SUPPLIED MATERIAL:
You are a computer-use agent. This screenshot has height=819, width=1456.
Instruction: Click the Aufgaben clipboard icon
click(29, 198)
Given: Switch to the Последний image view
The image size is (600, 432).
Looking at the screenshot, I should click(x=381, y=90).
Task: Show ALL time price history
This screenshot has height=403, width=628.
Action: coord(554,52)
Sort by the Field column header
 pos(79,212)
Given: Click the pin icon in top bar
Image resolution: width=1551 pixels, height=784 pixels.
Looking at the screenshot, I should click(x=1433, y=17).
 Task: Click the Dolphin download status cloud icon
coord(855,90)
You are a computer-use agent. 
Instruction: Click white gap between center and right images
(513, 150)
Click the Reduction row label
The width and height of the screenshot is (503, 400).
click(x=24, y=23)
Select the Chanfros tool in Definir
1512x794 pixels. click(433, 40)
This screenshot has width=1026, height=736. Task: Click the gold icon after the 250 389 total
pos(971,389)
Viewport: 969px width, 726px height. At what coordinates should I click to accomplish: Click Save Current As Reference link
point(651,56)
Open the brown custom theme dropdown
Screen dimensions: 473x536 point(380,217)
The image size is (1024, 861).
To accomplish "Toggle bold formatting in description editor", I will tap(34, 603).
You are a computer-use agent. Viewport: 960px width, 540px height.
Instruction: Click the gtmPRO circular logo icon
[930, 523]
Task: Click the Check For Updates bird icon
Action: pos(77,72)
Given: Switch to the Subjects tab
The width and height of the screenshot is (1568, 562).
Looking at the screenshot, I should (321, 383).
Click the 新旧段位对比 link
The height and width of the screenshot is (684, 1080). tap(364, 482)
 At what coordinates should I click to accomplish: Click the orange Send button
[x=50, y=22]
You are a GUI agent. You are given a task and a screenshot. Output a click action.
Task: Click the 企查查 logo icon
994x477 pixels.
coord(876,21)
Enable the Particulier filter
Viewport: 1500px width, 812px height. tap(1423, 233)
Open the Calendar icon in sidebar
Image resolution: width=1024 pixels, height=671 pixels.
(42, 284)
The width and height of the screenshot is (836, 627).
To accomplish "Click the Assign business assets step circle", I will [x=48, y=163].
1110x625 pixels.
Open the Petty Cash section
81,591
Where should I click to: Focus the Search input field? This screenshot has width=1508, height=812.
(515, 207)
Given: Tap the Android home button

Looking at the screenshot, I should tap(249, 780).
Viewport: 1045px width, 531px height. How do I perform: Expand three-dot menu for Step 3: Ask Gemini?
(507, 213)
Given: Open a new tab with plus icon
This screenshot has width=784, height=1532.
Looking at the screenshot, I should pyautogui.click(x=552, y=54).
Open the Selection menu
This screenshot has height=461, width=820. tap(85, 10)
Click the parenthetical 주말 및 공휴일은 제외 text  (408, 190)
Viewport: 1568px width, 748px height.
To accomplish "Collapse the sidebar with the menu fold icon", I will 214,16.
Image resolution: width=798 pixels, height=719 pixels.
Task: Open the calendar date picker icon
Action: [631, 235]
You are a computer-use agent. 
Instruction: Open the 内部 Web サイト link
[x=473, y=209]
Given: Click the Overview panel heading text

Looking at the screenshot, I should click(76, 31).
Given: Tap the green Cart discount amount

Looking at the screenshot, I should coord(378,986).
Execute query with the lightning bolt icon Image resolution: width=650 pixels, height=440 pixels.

ABOUT THIS TASK: The lines to write out run from the one with "Instruction: Open the 内部 Web サイト link" through the end of the records. Give them exactly, and only them.

FINISHED EXERCISE:
Instruction: Open the 内部 Web サイト link
[x=473, y=209]
Given: Click the Overview panel heading text

Looking at the screenshot, I should click(76, 31).
Given: Tap the green Cart discount amount

Looking at the screenshot, I should coord(378,986).
Execute query with the lightning bolt icon Image resolution: width=650 pixels, height=440 pixels.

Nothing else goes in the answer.